__Material supplied__.
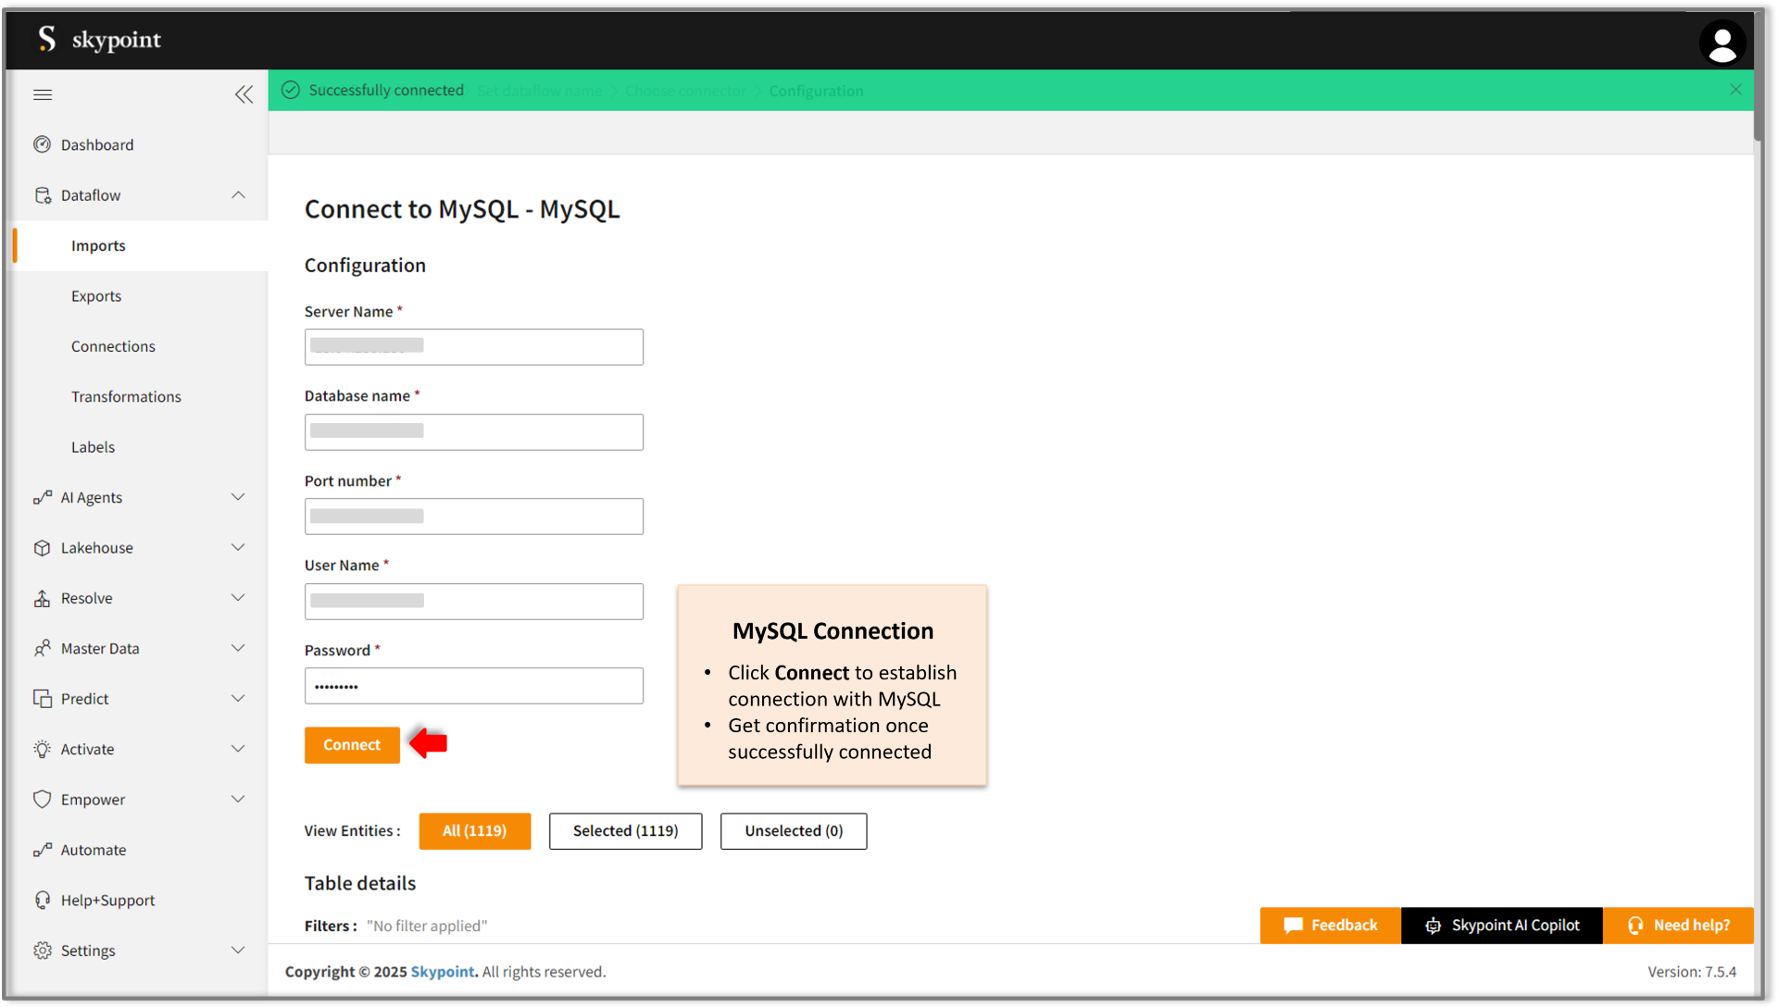1778x1008 pixels.
Task: Click the Need help? headset button
Action: tap(1678, 925)
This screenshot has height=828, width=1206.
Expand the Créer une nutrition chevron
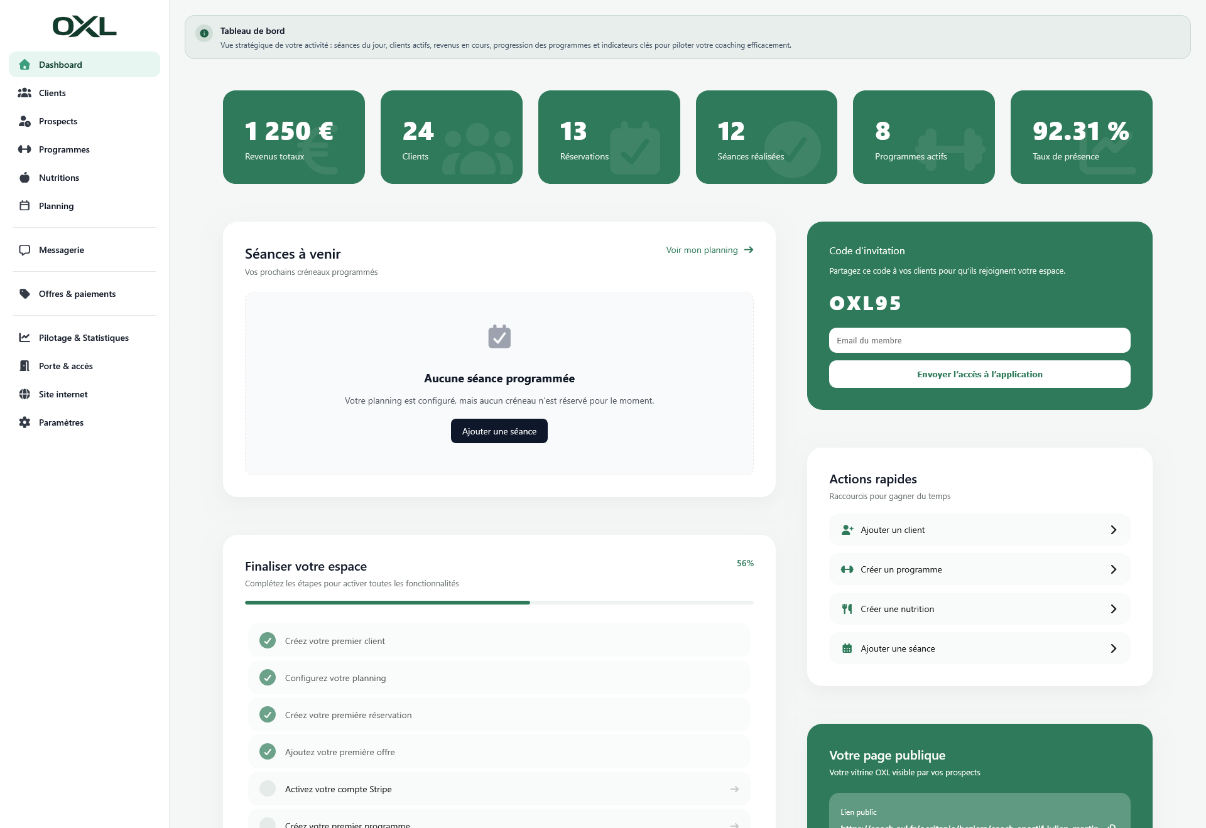point(1114,608)
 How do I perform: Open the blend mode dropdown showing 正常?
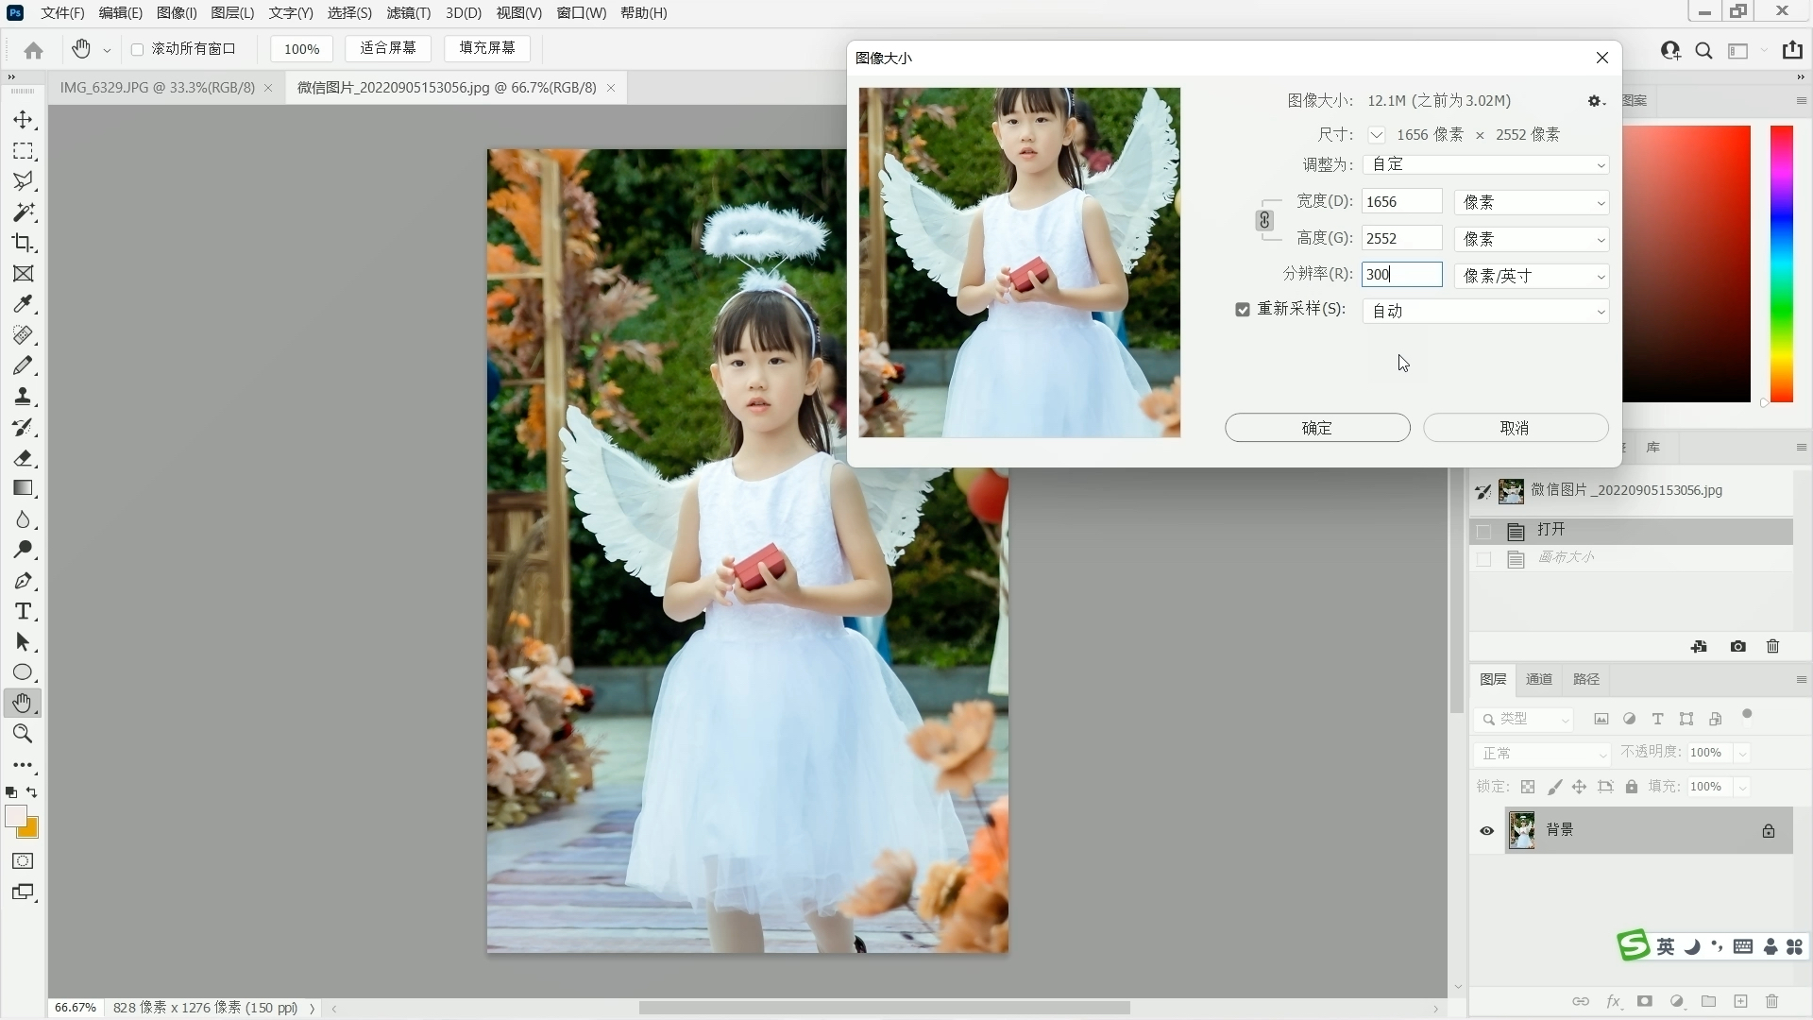coord(1543,754)
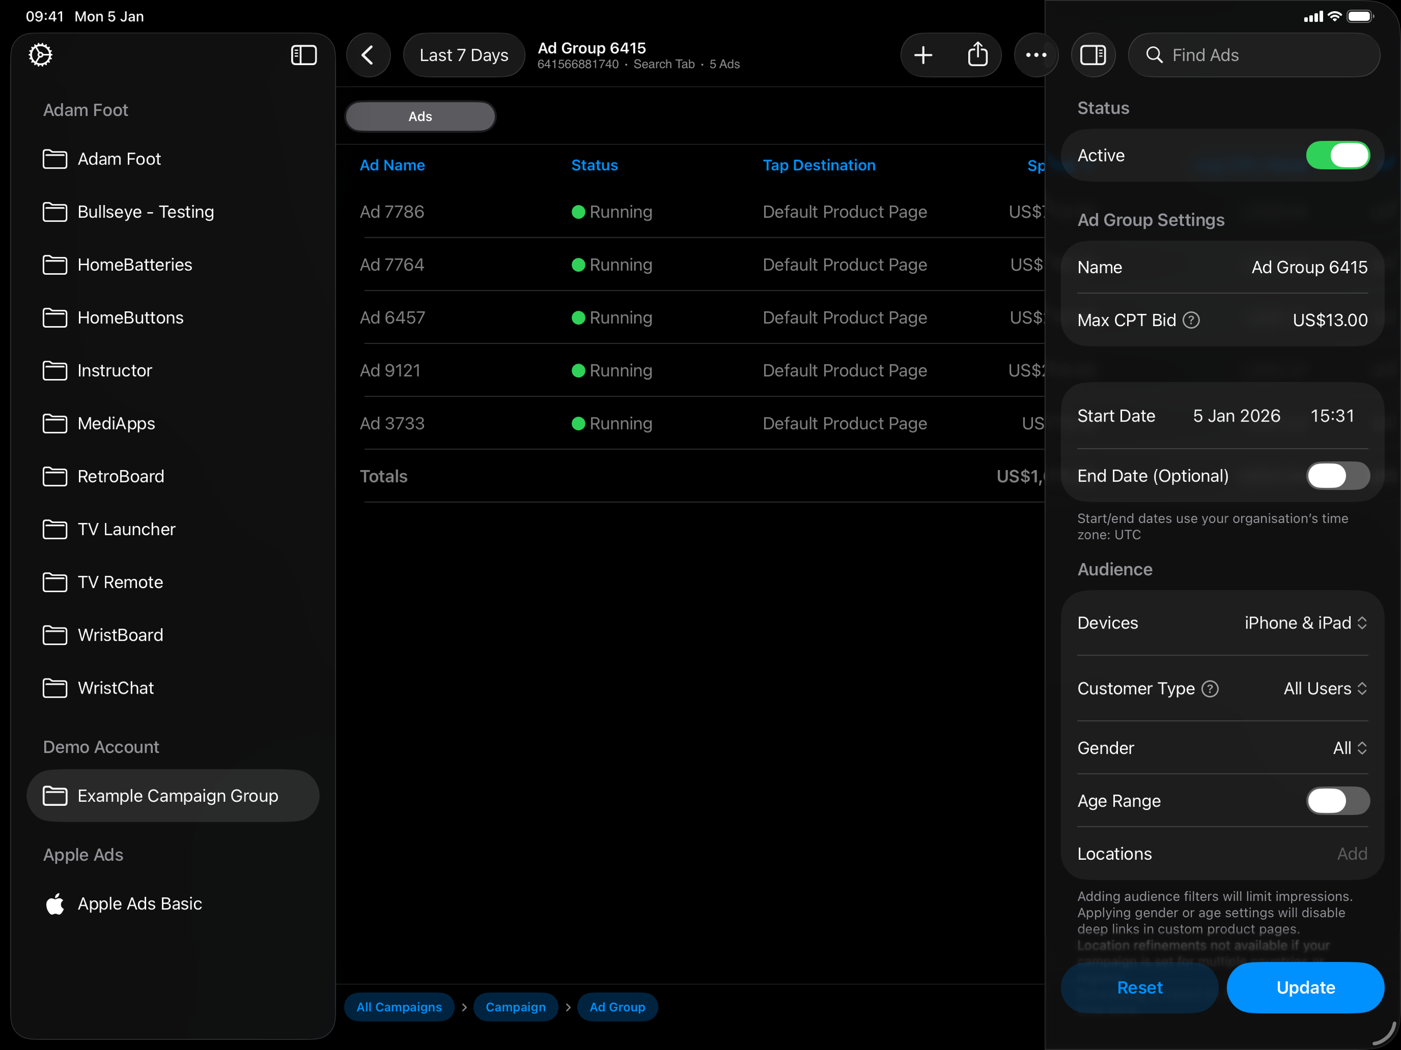
Task: Click Max CPT Bid help icon
Action: [1191, 320]
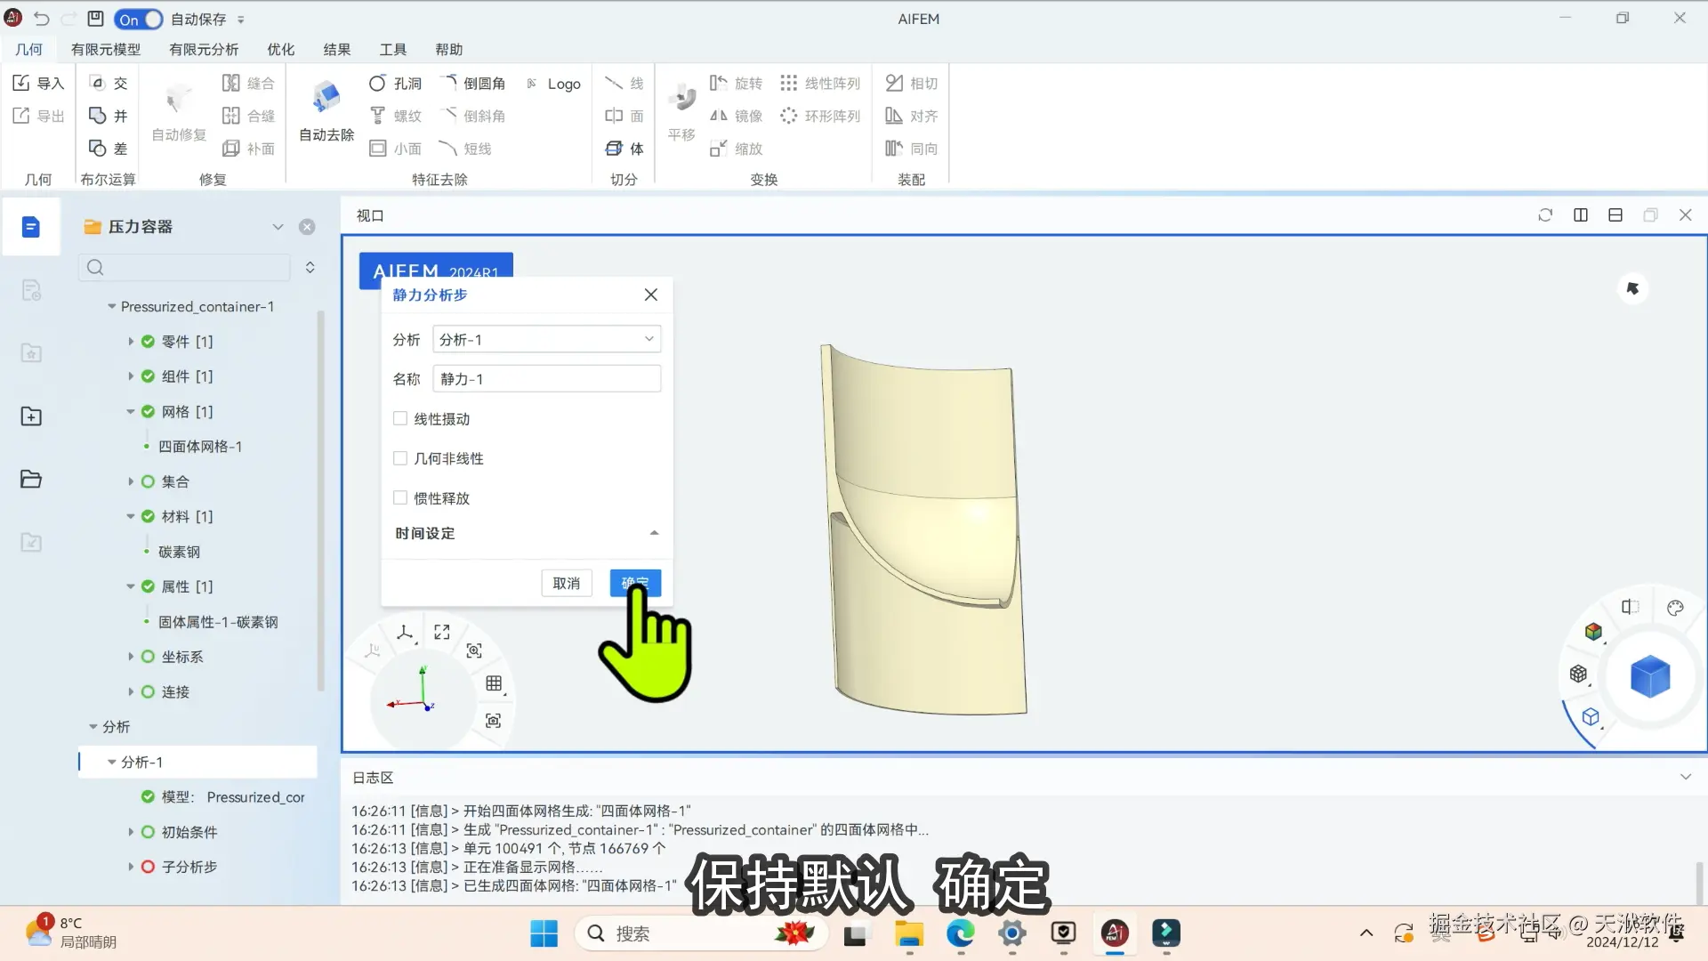The width and height of the screenshot is (1708, 961).
Task: Toggle the 自动保存 On switch
Action: tap(139, 19)
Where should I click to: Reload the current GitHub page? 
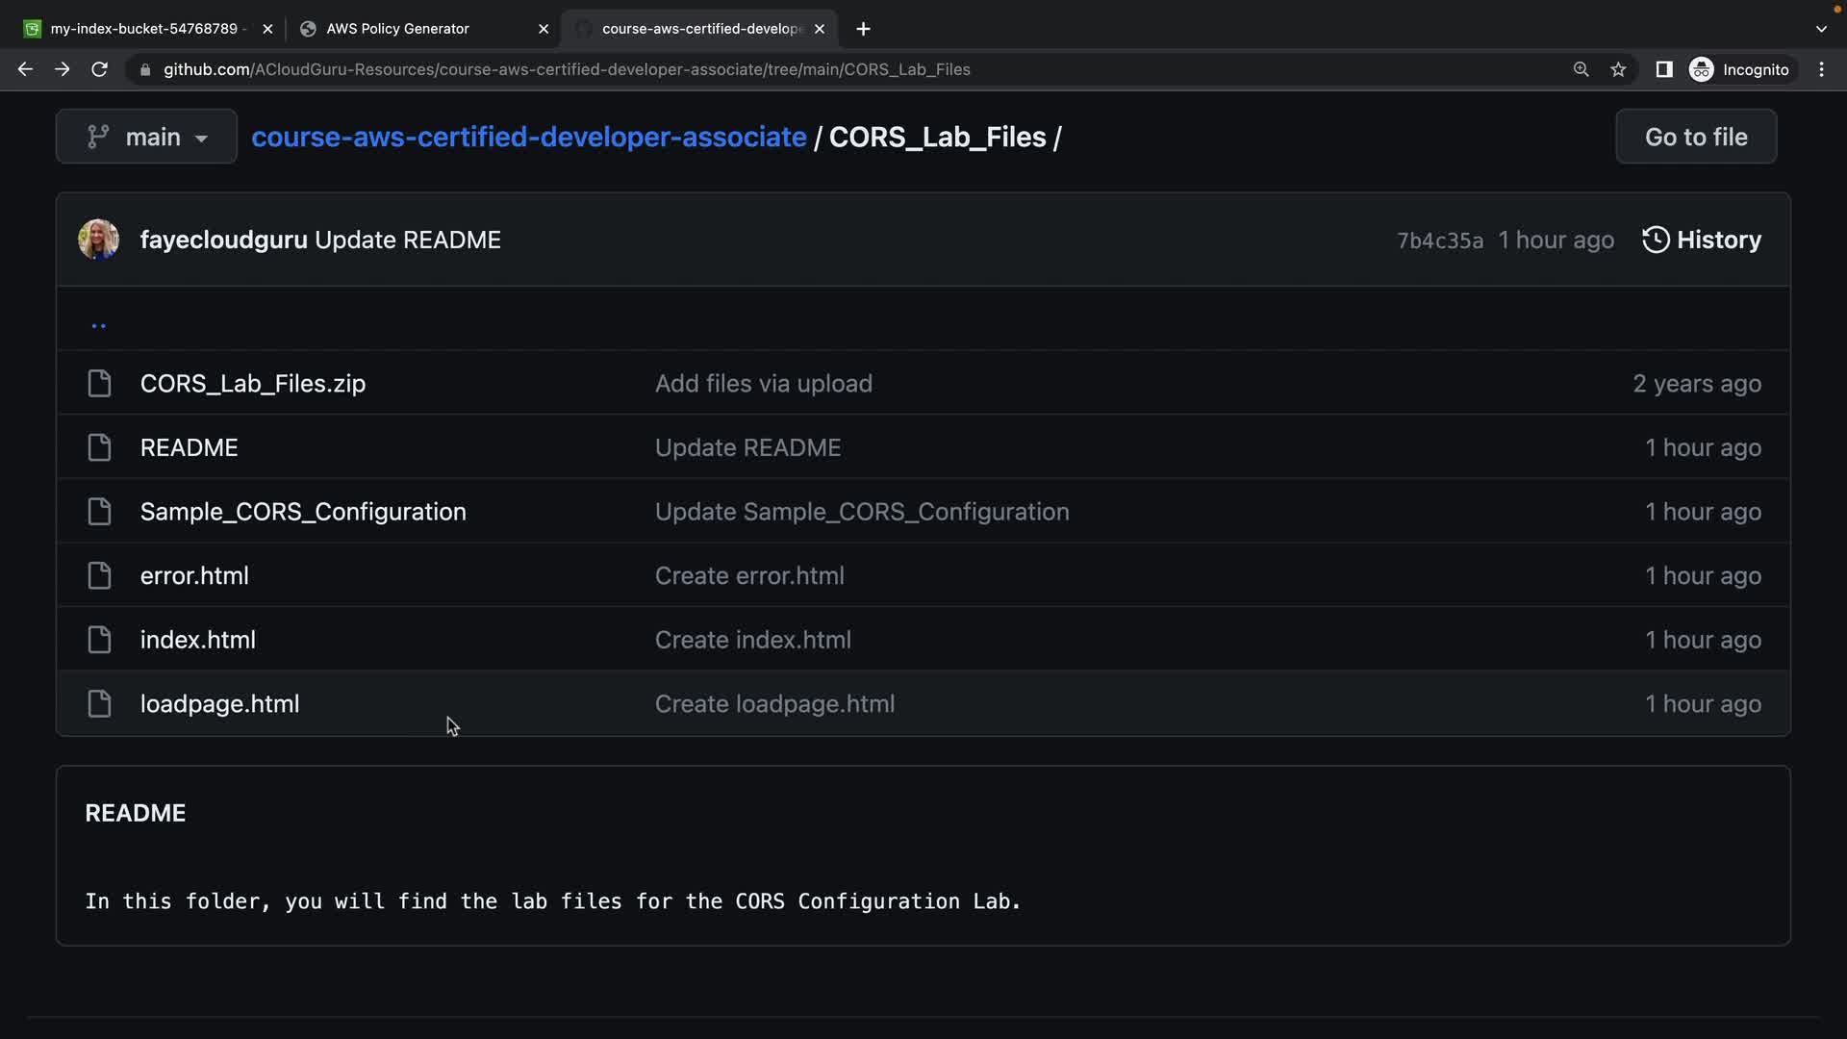[x=99, y=69]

__Exercise goal__.
From the line containing "Where should I" down to the last line of the records above, repeat every line exactly and nothing else, dropping any pictures.

__Expected answer__.
Where should I click to: Reload the current GitHub page? 
[x=99, y=69]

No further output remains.